Charly Black, for example, found that blueprint with Gyal You a Party Animal, which initially made a killing in Panama and Costa Rica, which are known large-scale consumers of Dancehall music.
Pedro Guzman, Senior Vice President and Head of A&R for Aftercluv, Universal Latin America’s 360 platform which caters to dance music, explained as much in an interview with Rolling Stone.
He shared: “It’s a much more democratic world out there… You don’t have to count on major markets like the US and UK to make a song global.”
He recalled Aftercluv’s efforts with Charly Black’s Gyal You a Party Animal, stating: “Party Animal’ started growing there, then went to Colombia, then Peru and Chile. We started working it in Europe, and it caught on. Then we did a remix with Daddy Yankee that also became huge.” Ultimately, and with some degree of irony, the song eventually made it to the US, and reached No. 18 on the Dance/Electronic Song chart.
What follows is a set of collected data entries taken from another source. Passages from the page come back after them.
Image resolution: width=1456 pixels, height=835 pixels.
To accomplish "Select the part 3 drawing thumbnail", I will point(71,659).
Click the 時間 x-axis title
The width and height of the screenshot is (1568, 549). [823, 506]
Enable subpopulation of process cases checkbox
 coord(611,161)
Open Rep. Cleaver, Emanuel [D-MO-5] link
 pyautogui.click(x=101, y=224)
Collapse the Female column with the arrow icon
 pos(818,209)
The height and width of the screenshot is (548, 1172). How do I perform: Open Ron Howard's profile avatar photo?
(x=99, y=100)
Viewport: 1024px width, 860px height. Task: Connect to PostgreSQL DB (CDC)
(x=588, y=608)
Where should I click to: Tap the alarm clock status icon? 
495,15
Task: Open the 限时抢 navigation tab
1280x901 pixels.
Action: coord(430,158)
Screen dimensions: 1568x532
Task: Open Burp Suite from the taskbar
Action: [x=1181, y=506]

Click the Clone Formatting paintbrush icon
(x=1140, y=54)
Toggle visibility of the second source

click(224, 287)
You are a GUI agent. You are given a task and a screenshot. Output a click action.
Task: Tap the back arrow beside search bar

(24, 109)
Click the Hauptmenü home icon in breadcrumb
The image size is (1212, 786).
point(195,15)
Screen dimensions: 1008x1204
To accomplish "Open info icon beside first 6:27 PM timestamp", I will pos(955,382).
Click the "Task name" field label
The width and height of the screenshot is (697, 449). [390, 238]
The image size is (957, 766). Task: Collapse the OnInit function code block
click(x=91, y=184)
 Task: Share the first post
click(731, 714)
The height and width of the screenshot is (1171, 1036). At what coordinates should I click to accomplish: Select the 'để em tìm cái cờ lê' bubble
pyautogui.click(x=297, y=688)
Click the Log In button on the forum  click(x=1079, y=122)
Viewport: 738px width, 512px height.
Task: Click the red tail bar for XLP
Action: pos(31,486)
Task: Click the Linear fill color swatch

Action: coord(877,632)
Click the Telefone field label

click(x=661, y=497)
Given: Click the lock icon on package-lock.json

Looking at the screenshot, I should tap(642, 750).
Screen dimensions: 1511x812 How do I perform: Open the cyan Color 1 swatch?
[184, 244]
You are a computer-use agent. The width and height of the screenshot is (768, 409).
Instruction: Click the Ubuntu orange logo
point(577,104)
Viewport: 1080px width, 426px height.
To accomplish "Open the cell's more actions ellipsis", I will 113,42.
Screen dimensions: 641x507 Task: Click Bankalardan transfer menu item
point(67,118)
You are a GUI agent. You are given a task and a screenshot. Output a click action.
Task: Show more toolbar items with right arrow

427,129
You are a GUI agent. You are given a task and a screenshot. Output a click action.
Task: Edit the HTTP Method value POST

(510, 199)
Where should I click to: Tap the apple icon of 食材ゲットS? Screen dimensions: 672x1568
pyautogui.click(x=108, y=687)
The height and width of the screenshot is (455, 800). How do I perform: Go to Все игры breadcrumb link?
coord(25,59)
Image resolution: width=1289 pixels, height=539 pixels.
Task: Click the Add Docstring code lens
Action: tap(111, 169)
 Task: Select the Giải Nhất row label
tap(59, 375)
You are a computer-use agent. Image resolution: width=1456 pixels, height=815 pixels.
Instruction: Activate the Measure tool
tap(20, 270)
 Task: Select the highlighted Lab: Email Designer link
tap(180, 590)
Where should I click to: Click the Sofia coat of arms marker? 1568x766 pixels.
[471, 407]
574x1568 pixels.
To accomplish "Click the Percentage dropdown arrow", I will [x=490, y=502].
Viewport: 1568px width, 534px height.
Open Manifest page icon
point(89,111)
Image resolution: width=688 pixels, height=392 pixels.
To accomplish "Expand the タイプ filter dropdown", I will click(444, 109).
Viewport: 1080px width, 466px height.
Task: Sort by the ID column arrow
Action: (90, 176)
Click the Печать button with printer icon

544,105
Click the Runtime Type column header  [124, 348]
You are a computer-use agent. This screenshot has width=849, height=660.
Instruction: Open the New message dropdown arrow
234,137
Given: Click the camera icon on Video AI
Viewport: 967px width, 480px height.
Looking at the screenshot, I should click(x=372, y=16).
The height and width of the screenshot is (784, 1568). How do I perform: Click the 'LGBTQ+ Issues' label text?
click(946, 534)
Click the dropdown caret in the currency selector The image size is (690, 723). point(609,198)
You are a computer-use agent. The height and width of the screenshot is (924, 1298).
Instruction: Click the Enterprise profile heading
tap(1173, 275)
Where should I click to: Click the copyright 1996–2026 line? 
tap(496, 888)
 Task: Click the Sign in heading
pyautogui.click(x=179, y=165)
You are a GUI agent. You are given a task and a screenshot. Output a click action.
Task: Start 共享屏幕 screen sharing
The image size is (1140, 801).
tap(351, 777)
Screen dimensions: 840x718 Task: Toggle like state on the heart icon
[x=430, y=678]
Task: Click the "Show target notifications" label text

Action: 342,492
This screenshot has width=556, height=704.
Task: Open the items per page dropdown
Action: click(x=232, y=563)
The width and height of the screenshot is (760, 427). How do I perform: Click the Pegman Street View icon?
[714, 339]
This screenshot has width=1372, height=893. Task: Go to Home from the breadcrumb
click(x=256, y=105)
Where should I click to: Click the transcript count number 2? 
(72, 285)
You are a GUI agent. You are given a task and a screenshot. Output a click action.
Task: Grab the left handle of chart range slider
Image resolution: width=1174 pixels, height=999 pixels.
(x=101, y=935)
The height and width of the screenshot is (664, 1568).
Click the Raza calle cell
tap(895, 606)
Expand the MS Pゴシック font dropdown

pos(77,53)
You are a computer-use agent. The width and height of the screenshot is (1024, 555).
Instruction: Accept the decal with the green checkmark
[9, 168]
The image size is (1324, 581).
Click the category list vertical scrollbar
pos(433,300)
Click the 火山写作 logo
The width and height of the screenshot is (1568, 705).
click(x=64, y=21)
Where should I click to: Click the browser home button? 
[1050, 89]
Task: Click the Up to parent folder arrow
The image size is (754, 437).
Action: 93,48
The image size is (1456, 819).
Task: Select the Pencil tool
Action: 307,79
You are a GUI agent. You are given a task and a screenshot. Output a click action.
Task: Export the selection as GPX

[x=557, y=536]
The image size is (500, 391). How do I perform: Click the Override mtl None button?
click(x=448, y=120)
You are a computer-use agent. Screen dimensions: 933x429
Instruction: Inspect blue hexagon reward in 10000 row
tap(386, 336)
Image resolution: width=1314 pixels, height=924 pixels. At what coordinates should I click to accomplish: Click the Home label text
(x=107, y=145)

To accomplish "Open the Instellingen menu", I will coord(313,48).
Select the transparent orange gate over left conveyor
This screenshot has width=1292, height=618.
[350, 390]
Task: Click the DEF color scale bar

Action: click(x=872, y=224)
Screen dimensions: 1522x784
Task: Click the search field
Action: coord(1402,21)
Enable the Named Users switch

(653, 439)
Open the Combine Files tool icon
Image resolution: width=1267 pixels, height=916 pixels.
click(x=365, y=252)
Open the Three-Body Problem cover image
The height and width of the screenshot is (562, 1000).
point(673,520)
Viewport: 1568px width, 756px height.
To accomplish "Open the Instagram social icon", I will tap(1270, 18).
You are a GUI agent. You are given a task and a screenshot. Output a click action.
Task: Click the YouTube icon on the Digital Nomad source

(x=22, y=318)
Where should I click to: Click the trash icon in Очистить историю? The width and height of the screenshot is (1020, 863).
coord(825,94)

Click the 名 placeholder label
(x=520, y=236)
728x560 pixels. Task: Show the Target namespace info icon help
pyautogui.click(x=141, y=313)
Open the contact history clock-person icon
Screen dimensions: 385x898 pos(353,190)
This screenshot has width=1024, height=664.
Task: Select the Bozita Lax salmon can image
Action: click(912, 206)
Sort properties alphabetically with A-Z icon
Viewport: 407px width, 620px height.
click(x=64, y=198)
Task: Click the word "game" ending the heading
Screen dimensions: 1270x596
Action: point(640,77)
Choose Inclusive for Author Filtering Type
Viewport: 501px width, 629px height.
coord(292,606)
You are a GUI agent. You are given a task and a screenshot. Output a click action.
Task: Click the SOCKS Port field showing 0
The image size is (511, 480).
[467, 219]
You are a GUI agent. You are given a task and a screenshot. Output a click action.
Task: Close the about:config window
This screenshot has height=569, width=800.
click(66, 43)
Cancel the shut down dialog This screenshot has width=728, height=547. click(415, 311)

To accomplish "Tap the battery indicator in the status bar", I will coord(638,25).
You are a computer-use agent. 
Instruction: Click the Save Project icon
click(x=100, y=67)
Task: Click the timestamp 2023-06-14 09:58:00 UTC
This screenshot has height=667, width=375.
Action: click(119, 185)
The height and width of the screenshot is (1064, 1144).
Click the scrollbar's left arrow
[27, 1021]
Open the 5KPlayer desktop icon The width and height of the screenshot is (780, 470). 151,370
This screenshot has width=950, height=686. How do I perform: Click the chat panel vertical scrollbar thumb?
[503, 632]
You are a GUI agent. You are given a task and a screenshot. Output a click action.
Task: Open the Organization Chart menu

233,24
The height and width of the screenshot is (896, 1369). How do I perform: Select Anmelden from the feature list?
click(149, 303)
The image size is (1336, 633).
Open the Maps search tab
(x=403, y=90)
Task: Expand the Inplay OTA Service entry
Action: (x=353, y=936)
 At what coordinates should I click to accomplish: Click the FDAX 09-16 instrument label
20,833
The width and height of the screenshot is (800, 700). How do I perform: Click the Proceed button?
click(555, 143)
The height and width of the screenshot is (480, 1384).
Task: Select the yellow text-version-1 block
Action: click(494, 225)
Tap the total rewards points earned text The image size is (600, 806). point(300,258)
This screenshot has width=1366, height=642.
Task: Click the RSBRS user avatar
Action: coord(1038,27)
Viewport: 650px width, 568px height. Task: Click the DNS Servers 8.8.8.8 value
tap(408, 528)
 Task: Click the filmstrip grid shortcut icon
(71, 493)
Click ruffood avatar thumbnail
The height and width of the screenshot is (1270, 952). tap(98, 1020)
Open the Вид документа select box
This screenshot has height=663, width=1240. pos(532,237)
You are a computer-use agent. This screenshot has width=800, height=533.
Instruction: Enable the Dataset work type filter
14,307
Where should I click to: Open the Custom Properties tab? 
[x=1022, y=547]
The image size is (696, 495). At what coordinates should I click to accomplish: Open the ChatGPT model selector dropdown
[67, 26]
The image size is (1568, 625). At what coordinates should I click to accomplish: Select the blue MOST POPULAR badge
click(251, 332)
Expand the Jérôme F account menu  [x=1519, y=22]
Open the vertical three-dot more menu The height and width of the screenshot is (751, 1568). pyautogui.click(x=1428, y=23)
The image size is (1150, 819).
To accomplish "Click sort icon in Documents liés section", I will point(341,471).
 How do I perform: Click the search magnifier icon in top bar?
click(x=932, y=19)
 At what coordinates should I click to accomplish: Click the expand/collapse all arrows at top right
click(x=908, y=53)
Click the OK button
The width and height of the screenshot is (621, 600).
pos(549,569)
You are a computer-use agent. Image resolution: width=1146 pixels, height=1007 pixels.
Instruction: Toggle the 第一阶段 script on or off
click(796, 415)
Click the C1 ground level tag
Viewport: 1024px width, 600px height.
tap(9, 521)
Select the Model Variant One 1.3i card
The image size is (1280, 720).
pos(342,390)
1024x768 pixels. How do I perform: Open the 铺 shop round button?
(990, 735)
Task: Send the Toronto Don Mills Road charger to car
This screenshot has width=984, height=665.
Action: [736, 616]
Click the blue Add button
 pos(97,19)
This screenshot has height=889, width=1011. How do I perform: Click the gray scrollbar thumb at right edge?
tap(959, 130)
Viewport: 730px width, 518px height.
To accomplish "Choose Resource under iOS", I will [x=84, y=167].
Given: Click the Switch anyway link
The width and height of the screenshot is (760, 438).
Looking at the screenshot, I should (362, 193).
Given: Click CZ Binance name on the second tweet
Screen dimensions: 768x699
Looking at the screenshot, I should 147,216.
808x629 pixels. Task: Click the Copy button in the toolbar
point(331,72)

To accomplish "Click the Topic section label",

There’s certainly no one way to get a respectable piece of the multi-billion-dollar pie, but Dancehall music’s refusal to meaningfully reinvent itself, while Afrobeats borrows the best of the thing it’s left behind, is frustrating for anyone concerned about the genre’s future.
Afrobeats has its own troubles to figure out, such as how it will gatekeep its sound from inevitable exploitation. What is Dancehall music’s current agenda? There seems to be no true consensus on that. Maybe that’s where the solutions should begin outside of nose-to-the-ground hard work and consistency, seen in the likes of Shenseea and Skillibeng, among others.
Reggae music has already established its mandate – to inspire the world with its message of hope and togetherness. Bob Marley led that charge. What does Dancehall music define its mission to be? Who even makes that decision?
Dancehall music is here to stay. We know that much. But until it finds a way to achieve unity between its ambitions and its actions, Afrobeats will continue dominating spaces the two could easily share.